● **THE EXERCISE**:
Reproduce the lines below, substituting "Window" for every "Viewport" and leaving everything else unchanged.

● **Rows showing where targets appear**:
++++++

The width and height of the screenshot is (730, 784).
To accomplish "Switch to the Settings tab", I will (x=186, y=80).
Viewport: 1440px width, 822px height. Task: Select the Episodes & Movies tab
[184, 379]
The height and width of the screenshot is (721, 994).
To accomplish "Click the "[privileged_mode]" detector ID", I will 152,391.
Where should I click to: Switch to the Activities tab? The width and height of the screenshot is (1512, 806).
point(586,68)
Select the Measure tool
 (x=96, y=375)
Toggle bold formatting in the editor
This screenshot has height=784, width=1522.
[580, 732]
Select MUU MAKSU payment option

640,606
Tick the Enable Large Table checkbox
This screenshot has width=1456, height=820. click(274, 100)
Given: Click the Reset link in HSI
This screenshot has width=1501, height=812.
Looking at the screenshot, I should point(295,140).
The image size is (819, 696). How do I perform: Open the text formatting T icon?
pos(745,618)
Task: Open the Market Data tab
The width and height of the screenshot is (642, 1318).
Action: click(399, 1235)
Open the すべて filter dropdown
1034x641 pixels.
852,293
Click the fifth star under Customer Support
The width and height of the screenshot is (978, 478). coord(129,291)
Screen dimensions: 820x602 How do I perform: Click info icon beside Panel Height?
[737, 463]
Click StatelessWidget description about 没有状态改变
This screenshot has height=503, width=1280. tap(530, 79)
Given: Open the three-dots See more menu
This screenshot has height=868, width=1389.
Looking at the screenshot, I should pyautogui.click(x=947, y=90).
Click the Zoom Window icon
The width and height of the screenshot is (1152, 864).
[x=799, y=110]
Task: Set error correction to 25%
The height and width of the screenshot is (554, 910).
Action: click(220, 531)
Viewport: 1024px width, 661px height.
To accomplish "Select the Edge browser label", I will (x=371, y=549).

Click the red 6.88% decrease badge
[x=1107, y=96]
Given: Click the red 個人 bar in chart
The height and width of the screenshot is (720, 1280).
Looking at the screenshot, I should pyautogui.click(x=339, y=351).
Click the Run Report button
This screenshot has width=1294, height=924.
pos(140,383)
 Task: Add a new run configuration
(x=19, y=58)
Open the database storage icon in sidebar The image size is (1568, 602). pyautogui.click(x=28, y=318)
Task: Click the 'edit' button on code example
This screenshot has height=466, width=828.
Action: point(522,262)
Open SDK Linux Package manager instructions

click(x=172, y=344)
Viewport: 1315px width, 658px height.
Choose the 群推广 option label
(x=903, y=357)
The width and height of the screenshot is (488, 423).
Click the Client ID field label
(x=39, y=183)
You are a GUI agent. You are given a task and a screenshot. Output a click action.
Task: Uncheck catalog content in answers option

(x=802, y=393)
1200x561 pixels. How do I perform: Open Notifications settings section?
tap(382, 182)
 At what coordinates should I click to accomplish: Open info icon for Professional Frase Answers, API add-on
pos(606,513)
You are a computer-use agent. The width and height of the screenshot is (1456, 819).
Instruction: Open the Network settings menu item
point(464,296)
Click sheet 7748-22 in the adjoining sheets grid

++++++

● **RESPONSE**:
The width and height of the screenshot is (730, 784).
To accomplish "Switch to the Settings tab", I will (x=186, y=80).
Window: 1440px width, 822px height. Task: Select the Episodes & Movies tab
[184, 379]
The height and width of the screenshot is (721, 994).
To accomplish "Click the "[privileged_mode]" detector ID", I will 152,391.
Where should I click to: Switch to the Activities tab? The width and height of the screenshot is (1512, 806).
point(586,68)
Select the Measure tool
 (x=96, y=375)
Toggle bold formatting in the editor
This screenshot has height=784, width=1522.
[580, 732]
Select MUU MAKSU payment option

640,606
Tick the Enable Large Table checkbox
This screenshot has width=1456, height=820. click(274, 100)
Given: Click the Reset link in HSI
This screenshot has width=1501, height=812.
Looking at the screenshot, I should point(295,140).
The image size is (819, 696). How do I perform: Open the text formatting T icon?
pos(745,618)
Task: Open the Market Data tab
The width and height of the screenshot is (642, 1318).
Action: click(399, 1235)
Open the すべて filter dropdown
1034x641 pixels.
852,293
Click the fifth star under Customer Support
The width and height of the screenshot is (978, 478). coord(129,291)
Screen dimensions: 820x602 How do I perform: Click info icon beside Panel Height?
[737, 463]
Click StatelessWidget description about 没有状态改变
This screenshot has height=503, width=1280. tap(530, 79)
Given: Open the three-dots See more menu
This screenshot has height=868, width=1389.
Looking at the screenshot, I should pyautogui.click(x=947, y=90).
Click the Zoom Window icon
The width and height of the screenshot is (1152, 864).
[x=799, y=110]
Task: Set error correction to 25%
The height and width of the screenshot is (554, 910).
Action: click(220, 531)
Window: 1024px width, 661px height.
To accomplish "Select the Edge browser label", I will (x=371, y=549).

Click the red 6.88% decrease badge
[x=1107, y=96]
Given: Click the red 個人 bar in chart
The height and width of the screenshot is (720, 1280).
Looking at the screenshot, I should pyautogui.click(x=339, y=351).
Click the Run Report button
This screenshot has width=1294, height=924.
pos(140,383)
 Task: Add a new run configuration
(x=19, y=58)
Open the database storage icon in sidebar The image size is (1568, 602). pyautogui.click(x=28, y=318)
Task: Click the 'edit' button on code example
This screenshot has height=466, width=828.
Action: point(522,262)
Open SDK Linux Package manager instructions

click(x=172, y=344)
Window: 1315px width, 658px height.
Choose the 群推广 option label
(x=903, y=357)
The width and height of the screenshot is (488, 423).
Click the Client ID field label
(x=39, y=183)
You are a GUI agent. You are given a task and a screenshot. Output a click action.
Task: Uncheck catalog content in answers option

(x=802, y=393)
1200x561 pixels. How do I perform: Open Notifications settings section?
tap(382, 182)
 At what coordinates should I click to accomplish: Open info icon for Professional Frase Answers, API add-on
pos(606,513)
You are a computer-use agent. The width and height of the screenshot is (1456, 819).
Instruction: Open the Network settings menu item
point(464,296)
Click sheet 7748-22 in the adjoining sheets grid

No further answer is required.